RECORDS SHOWN Block Start
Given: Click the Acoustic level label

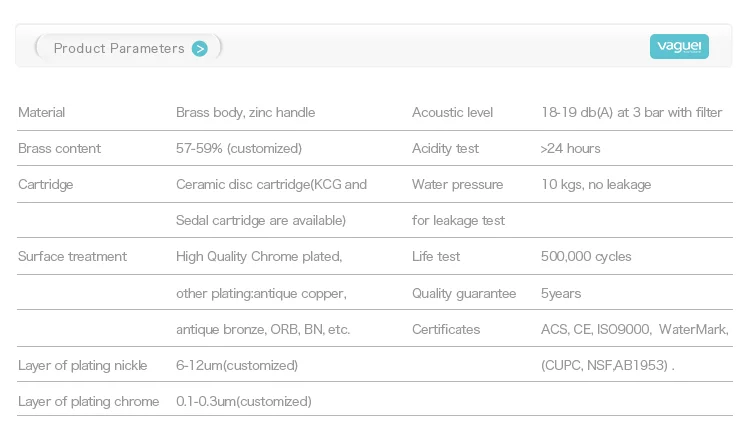Looking at the screenshot, I should 452,113.
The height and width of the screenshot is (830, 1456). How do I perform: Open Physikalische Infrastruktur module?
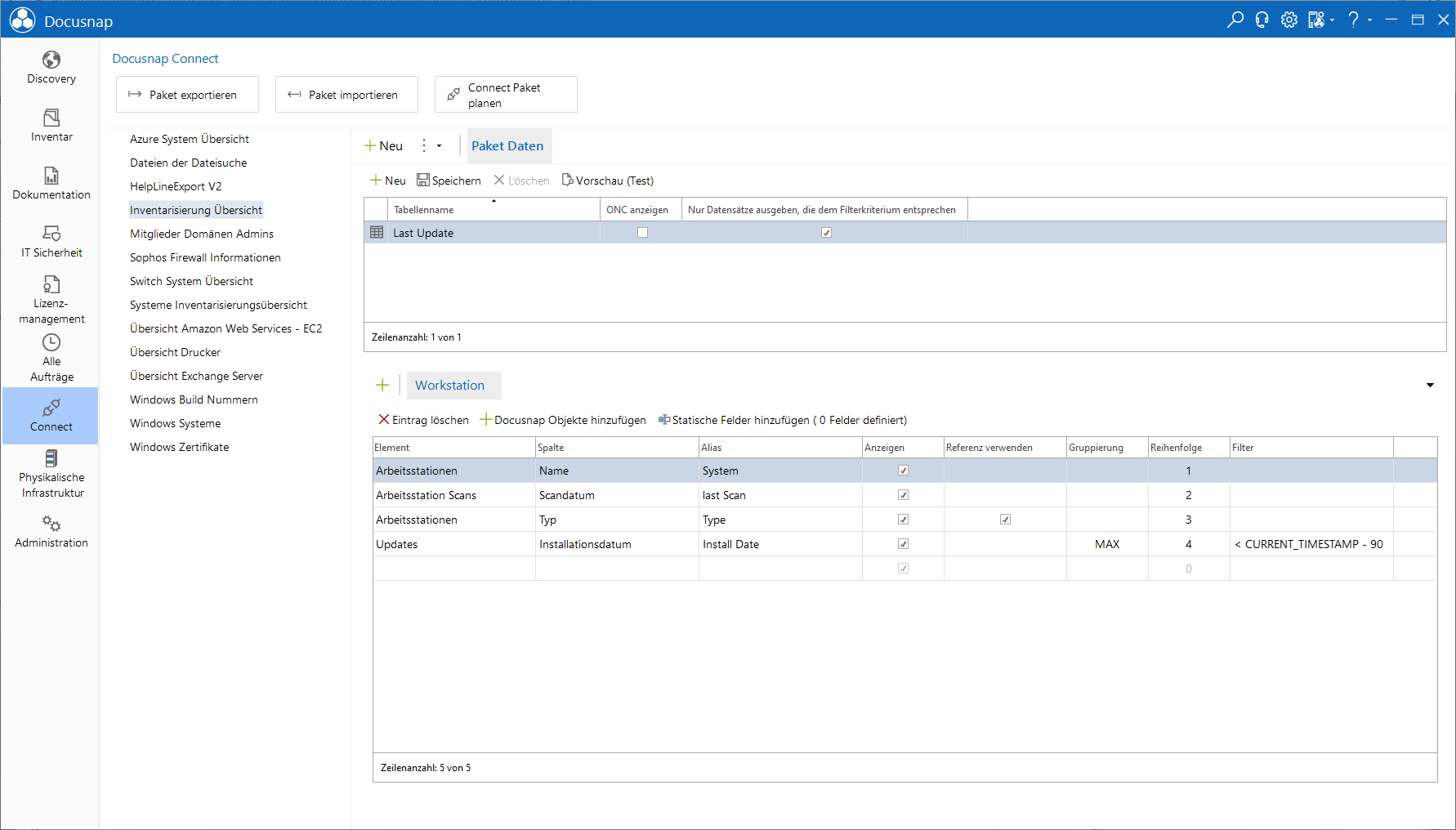51,473
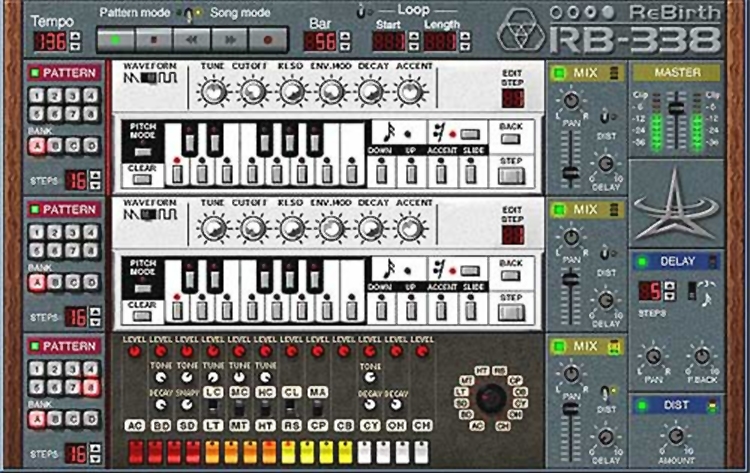This screenshot has width=750, height=473.
Task: Click the first red drum step button
Action: pos(135,451)
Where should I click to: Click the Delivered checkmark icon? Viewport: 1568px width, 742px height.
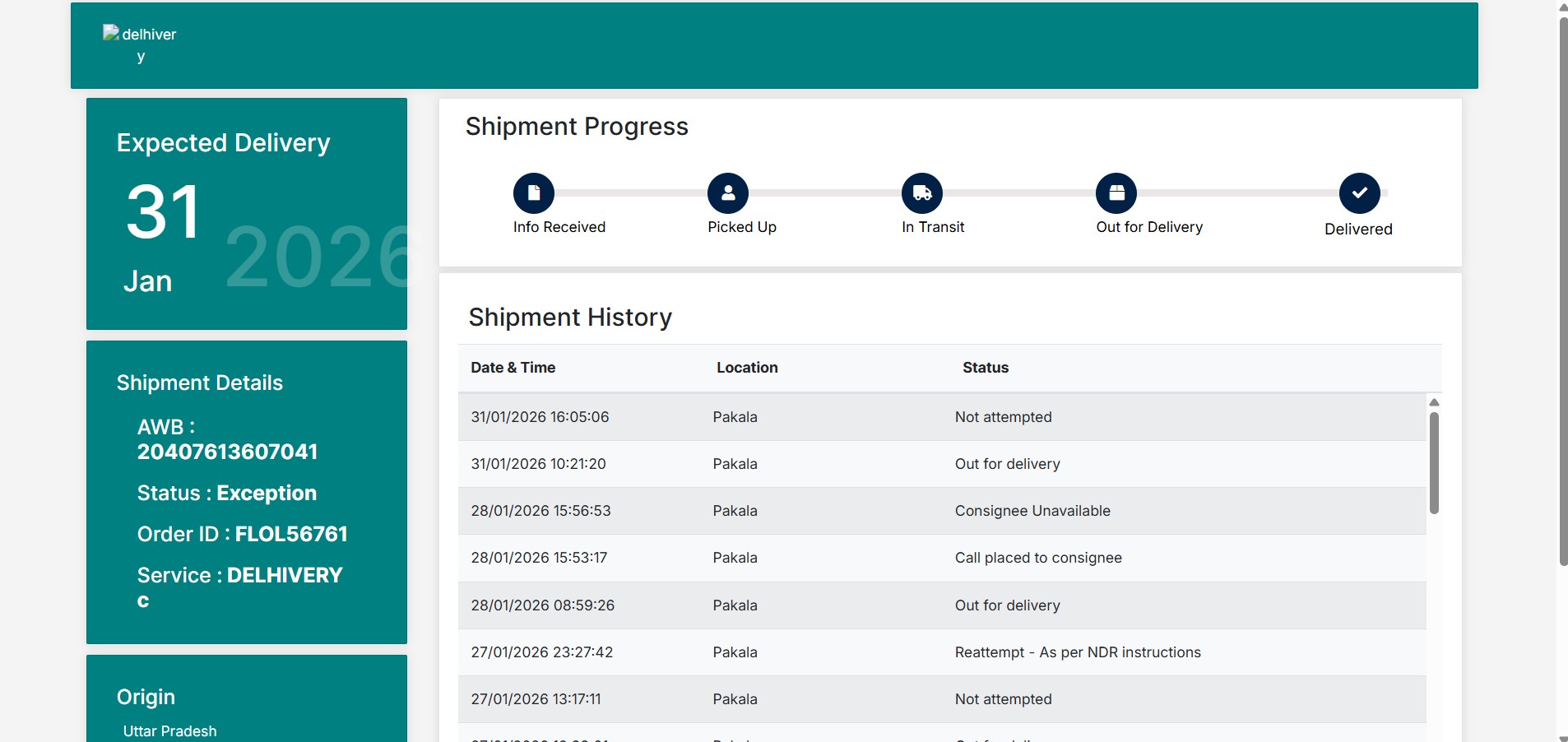[x=1360, y=193]
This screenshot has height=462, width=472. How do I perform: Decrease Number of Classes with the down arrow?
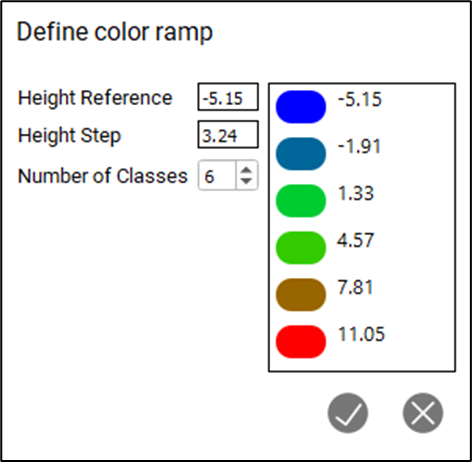pos(246,181)
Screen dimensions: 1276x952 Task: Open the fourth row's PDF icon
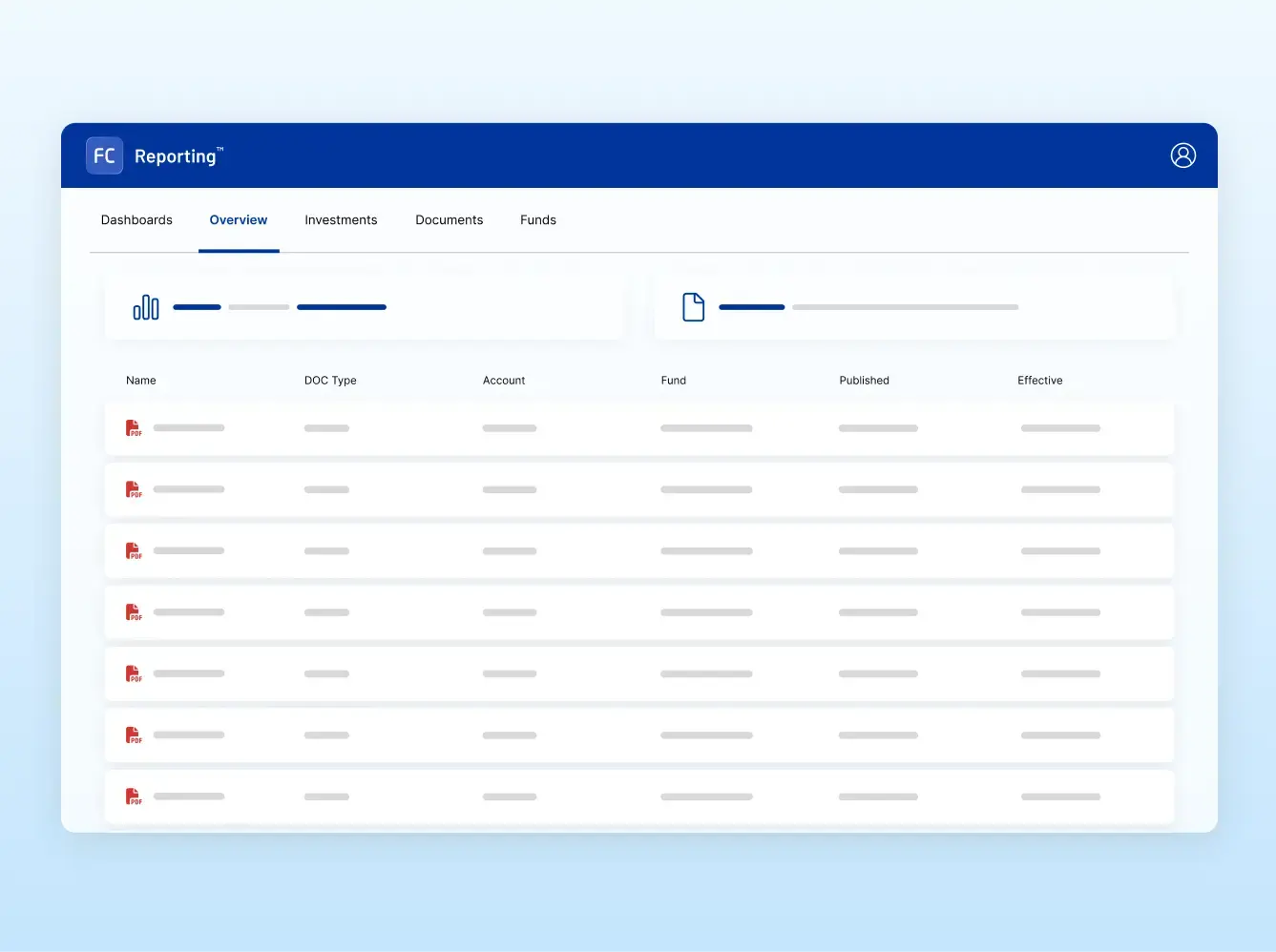tap(134, 612)

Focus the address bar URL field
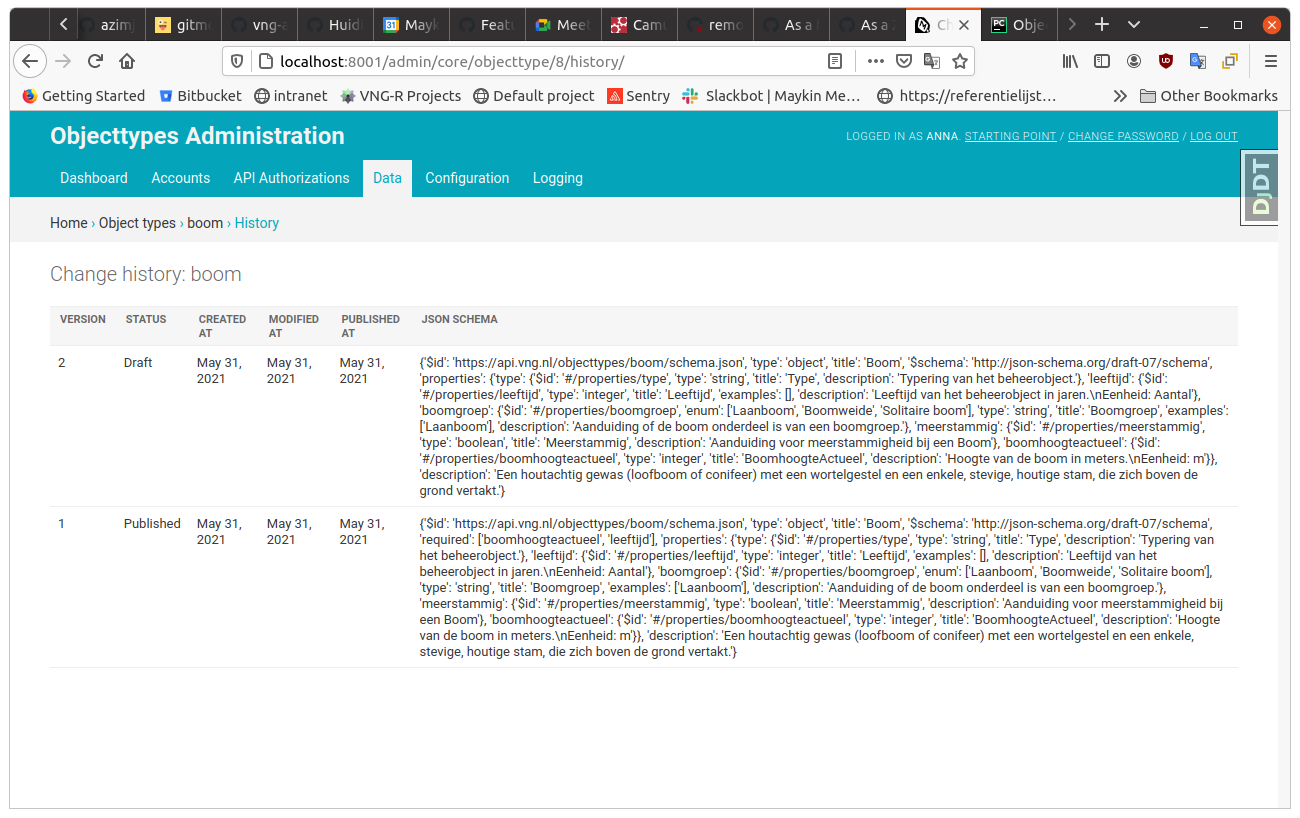540,61
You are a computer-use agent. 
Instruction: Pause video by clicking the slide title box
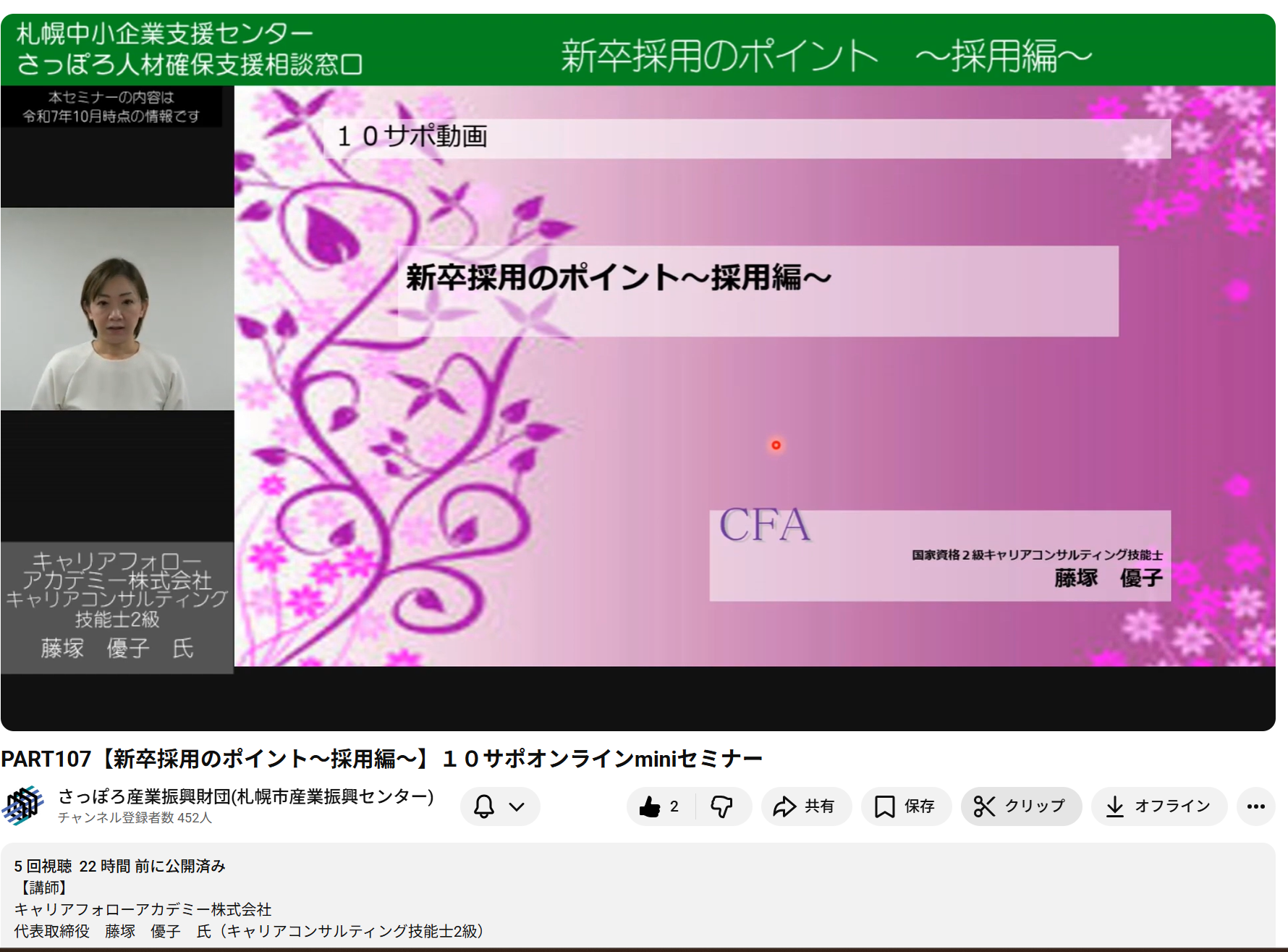(757, 291)
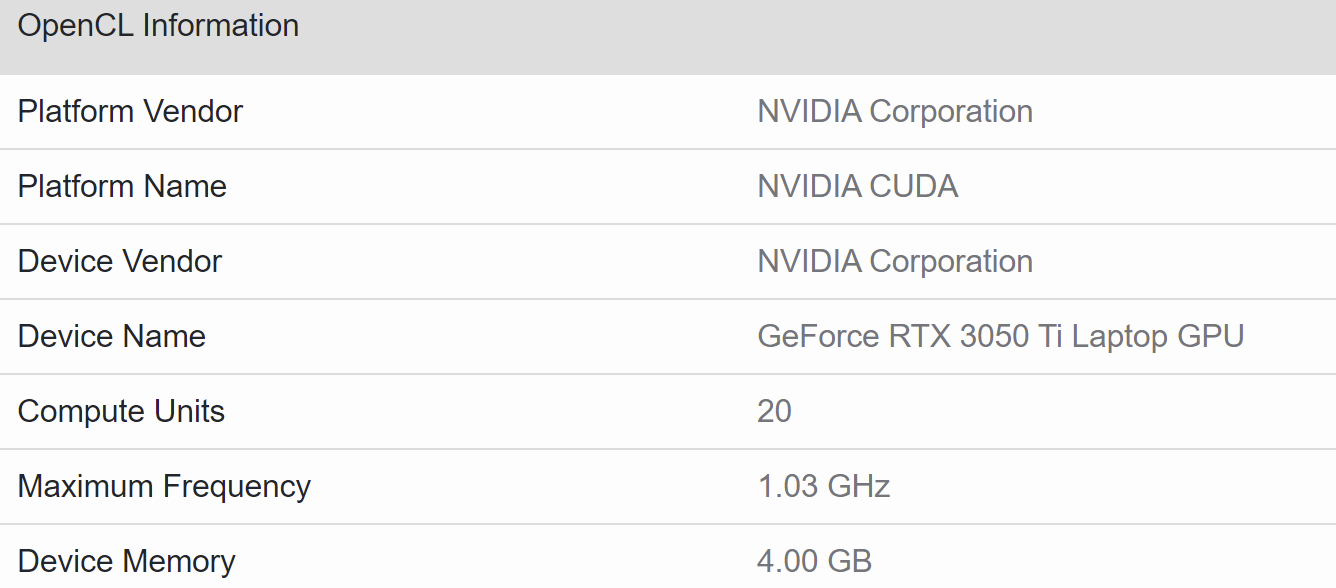Click the Maximum Frequency label
Image resolution: width=1336 pixels, height=588 pixels.
click(164, 486)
RECORDS SHOWN Block End
- **TASK INSTRUCTIONS**
Copy exactly, and only, the lines from the line containing "Screen dimensions: 1276x952" through the final line of the material above, with no pictures.

- **ANSWER BOX**
Screen dimensions: 1276x952 Task: Open the fourth row's PDF icon
tap(134, 612)

Focus the address bar URL field
540,61
You are a computer-use agent. 
Instruction: Pause video by clicking the slide title box
(757, 291)
Click the Maximum Frequency label
Image resolution: width=1336 pixels, height=588 pixels.
click(164, 486)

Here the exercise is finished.